Dubai, UAE — The Gulf Cooperation Council (GCC) is currently at the heart of a digital and geopolitical tug-of-war, as countries and companies in the region balance national security interests with the pursuit of a digitally-enabled future. This situation has been influenced significantly by global tensions, particularly between the United States and China, as seen in various strategic shifts and alliances within the GCC.

A notable example is the Gulf AI company, G42, which has realigned its partnerships away from Chinese firm Huawei, favoring U.S. counterparts instead. This shift was partly in response to U.S. regulations concerning the export of advanced microchips, driven by concerns over potential espionage risks from Chinese companies. G42’s collaboration with OpenAI and the launch of Jais, an advanced Arabic AI software, exemplify this strategic pivot.
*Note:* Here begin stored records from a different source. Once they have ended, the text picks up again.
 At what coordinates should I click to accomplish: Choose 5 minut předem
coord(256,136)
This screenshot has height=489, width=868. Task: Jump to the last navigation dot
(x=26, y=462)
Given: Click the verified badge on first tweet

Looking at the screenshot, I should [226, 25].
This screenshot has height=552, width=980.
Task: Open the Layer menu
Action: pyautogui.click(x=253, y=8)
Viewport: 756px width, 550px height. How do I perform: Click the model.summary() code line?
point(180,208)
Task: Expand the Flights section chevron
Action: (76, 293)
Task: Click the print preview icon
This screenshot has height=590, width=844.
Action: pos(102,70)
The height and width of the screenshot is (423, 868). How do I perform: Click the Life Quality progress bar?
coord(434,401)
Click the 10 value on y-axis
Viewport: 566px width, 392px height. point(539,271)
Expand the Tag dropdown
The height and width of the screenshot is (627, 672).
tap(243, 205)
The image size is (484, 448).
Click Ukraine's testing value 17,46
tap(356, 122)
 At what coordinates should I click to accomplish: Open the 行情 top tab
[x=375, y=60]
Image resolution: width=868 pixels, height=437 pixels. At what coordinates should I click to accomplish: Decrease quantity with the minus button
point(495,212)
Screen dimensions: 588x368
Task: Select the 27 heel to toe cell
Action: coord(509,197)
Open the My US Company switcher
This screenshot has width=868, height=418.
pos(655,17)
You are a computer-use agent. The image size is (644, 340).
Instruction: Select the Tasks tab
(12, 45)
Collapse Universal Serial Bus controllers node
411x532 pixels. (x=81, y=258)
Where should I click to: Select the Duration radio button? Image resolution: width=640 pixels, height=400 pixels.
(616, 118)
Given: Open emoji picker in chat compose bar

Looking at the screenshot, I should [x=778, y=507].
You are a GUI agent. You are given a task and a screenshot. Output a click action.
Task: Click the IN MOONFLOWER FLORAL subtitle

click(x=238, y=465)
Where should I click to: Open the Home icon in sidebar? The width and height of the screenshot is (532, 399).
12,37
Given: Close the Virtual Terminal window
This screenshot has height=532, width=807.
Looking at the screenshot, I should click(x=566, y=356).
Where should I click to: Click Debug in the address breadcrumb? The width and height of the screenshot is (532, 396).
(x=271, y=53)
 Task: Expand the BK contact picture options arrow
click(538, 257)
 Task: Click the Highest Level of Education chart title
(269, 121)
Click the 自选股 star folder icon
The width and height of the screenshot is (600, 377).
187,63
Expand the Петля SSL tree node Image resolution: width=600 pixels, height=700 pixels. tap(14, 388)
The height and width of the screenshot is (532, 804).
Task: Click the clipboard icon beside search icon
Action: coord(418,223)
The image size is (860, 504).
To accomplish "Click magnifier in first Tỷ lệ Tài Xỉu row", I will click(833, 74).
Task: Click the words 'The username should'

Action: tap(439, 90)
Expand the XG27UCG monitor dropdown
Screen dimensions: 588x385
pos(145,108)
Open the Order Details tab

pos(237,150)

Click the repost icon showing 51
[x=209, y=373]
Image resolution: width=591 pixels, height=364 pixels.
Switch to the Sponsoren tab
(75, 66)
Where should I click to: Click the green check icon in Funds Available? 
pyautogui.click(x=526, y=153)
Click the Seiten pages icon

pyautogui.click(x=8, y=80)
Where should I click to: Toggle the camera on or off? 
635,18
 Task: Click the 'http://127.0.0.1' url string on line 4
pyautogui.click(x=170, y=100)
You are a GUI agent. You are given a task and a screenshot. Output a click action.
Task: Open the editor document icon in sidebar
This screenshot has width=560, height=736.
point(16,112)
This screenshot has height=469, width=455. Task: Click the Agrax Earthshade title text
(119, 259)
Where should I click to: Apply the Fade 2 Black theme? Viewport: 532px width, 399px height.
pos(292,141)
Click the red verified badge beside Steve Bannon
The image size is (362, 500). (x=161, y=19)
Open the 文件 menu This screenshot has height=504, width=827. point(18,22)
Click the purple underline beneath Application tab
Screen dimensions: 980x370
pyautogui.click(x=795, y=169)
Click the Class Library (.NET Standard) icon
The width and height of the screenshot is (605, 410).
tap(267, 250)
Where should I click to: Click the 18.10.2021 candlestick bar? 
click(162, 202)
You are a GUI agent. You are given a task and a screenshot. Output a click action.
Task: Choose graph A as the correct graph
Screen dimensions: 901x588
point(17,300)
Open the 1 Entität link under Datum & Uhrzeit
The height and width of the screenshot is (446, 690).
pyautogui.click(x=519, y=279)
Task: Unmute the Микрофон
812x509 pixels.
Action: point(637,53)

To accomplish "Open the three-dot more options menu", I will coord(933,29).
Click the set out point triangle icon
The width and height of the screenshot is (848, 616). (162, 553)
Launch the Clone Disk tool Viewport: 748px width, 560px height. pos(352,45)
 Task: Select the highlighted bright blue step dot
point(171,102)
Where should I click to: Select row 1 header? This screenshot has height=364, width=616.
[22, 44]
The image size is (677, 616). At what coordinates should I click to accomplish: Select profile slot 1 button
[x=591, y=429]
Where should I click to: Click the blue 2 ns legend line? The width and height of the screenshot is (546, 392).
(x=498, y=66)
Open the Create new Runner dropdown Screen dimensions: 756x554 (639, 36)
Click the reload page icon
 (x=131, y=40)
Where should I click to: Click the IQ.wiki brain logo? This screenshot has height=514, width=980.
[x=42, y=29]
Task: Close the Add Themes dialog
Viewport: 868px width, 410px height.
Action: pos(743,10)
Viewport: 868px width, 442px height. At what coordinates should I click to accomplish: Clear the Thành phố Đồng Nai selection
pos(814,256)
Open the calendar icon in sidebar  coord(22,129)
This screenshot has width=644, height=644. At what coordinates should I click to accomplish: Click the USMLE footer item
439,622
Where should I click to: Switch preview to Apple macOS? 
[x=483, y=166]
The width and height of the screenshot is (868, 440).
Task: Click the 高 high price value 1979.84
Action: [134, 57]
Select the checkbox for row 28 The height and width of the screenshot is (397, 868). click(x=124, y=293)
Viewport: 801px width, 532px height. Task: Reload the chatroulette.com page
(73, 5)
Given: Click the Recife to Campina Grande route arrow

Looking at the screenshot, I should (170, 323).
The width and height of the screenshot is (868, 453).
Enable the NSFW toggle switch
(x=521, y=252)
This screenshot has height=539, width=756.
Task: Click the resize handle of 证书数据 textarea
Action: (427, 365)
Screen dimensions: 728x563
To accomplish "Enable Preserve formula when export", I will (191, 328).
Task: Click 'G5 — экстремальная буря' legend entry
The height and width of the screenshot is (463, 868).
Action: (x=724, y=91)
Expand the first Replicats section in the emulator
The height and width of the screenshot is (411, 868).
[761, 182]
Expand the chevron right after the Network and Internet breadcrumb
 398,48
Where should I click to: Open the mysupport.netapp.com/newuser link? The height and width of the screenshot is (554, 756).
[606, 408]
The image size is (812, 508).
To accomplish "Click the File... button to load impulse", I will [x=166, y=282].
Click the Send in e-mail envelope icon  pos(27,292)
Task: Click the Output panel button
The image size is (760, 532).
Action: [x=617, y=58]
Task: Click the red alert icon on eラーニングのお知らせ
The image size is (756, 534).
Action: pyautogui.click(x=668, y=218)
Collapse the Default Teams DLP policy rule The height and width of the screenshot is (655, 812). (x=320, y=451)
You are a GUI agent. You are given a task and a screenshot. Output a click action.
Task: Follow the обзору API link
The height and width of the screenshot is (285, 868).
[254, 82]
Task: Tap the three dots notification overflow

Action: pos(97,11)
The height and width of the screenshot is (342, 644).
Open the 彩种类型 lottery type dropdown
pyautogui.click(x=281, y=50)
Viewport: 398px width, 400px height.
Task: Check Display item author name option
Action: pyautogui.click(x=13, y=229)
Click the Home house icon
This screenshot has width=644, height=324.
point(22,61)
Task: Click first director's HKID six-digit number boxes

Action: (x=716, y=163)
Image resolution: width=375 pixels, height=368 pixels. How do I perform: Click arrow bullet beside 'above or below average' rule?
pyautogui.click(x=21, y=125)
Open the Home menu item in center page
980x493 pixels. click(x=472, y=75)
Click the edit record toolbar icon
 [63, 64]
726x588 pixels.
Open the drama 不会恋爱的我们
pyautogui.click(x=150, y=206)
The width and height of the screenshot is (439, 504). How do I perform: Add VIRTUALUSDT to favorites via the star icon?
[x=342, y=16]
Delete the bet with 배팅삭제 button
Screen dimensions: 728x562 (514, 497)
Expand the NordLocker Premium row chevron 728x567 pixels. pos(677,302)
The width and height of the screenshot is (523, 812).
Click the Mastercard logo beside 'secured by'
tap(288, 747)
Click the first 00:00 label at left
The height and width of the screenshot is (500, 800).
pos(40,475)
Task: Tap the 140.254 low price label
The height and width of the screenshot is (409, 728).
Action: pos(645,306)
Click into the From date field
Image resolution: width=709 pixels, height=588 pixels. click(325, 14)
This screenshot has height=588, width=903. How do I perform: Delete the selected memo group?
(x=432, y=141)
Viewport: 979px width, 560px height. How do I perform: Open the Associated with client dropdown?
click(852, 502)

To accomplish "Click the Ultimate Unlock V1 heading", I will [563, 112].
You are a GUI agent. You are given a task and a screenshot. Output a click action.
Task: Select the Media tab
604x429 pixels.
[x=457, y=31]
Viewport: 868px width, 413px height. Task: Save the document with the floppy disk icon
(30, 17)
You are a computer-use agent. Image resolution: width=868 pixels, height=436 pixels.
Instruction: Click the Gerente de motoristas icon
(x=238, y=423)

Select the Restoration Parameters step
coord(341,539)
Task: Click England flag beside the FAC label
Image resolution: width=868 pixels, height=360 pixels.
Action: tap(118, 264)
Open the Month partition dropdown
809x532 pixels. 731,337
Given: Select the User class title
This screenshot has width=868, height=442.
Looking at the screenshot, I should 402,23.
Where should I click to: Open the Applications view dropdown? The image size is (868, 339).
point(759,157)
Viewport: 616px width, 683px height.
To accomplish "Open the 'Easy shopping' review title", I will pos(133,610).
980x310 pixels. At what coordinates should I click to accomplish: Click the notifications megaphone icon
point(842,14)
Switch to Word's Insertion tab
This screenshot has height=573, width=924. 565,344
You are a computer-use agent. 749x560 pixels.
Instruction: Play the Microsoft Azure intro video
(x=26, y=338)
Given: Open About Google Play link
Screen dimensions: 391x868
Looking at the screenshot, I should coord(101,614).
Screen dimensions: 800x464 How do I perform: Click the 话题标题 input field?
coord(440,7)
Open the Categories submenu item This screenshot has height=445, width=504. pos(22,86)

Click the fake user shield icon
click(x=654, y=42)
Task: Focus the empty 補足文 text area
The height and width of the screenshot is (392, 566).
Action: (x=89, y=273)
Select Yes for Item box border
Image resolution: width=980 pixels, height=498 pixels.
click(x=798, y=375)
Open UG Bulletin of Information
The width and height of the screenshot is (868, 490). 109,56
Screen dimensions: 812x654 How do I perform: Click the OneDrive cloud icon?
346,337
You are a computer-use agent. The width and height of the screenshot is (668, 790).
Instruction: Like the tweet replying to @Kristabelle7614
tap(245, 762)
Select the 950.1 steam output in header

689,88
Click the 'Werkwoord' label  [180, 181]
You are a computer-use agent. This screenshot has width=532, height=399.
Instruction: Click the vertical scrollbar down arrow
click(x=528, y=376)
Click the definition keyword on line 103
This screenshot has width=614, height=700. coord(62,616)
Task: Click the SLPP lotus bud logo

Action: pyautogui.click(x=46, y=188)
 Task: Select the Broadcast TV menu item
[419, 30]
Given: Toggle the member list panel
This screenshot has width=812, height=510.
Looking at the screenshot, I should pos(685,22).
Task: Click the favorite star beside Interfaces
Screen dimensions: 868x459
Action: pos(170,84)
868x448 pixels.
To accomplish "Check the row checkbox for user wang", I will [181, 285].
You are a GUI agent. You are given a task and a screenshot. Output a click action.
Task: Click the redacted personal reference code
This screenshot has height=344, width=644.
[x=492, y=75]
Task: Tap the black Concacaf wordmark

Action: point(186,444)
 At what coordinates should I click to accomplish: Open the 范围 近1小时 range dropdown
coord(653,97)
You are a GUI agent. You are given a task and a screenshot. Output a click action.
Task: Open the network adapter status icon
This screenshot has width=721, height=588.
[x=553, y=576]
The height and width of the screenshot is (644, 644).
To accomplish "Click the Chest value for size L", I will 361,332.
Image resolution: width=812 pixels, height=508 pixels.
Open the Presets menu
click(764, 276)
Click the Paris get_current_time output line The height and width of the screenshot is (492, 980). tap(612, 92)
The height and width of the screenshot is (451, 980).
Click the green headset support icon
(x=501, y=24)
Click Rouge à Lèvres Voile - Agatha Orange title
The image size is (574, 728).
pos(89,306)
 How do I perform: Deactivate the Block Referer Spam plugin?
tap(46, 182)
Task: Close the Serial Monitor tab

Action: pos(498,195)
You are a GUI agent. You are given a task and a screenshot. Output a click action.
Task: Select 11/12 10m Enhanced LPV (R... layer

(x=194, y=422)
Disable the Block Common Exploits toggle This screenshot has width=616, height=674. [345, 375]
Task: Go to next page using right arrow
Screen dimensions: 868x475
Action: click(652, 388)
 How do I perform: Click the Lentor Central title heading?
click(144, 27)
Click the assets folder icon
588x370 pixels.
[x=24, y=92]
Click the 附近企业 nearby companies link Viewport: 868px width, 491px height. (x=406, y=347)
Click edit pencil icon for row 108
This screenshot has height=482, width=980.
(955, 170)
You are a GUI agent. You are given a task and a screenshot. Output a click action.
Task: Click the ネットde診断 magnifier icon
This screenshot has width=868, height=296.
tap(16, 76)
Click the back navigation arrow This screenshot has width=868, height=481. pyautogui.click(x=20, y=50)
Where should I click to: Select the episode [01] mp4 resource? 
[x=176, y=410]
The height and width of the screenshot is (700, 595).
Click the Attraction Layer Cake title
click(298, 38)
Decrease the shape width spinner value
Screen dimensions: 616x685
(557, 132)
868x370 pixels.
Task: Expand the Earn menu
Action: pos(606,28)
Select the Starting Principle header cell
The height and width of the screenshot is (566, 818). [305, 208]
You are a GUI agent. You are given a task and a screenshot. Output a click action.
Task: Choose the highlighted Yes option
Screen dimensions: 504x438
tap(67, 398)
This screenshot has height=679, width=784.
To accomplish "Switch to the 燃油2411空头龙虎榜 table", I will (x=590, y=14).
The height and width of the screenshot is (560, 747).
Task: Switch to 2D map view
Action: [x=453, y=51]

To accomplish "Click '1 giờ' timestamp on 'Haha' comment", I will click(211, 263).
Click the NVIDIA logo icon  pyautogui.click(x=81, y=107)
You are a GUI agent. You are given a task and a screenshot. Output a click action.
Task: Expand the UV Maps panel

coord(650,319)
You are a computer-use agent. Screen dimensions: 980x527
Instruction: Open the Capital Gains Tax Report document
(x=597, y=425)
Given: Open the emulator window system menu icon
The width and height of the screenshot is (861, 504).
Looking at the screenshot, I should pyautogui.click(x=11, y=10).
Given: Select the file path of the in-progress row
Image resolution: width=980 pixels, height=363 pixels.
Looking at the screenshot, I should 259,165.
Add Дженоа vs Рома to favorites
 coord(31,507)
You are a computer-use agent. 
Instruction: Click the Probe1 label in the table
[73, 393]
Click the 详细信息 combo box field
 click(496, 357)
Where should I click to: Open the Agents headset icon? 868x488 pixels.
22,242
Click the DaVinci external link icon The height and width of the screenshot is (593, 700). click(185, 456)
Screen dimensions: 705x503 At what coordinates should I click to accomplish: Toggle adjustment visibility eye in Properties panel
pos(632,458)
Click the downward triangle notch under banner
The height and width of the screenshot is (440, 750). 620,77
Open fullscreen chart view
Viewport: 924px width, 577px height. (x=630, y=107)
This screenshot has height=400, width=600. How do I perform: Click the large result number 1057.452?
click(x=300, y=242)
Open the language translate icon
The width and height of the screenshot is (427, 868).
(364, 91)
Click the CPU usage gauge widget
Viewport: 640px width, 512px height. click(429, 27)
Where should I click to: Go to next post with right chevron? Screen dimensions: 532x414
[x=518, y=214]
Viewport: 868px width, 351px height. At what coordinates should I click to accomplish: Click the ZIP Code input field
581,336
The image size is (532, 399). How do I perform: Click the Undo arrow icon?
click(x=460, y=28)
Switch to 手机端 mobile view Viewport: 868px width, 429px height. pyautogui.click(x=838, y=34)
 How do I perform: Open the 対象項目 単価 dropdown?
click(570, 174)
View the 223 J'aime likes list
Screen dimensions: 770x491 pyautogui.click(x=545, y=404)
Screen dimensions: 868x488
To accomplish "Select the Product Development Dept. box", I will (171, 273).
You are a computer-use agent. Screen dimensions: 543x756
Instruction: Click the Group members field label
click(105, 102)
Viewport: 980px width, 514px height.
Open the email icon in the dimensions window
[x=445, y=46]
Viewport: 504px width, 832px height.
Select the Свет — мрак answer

G42 Group CEO Peng Xiao at the Gitex in Dubai. G42’s shift showcases a significant geopolitical realignment in the tech industry. (File)

The semiconductor industry is a battlefield in this wider conflict. The U.S. has imposed bans on the sale of advanced semiconductor chips to Chinese companies, citing national security. Semiconductors are crucial for powering new technologies, with Taiwan being a major producer. This has placed GCC states in a difficult position, as they decide between aligning with U.S. security and political partnerships or pursuing economic and technological interests with China.

Saudi Arabia and the UAE have notably invested in Nvidia’s AI chips, while also fostering closer ties with China in various sectors. Saudi Arabia remains a key oil supplier to China, and recent investments and agreements between Saudi and Chinese companies highlight this strong relationship. The launch of the CEER electric vehicle brand in Saudi Arabia, co-developed with China’s Foxconn, and various other trade and investment initiatives underline the deepening ties between the GCC and China.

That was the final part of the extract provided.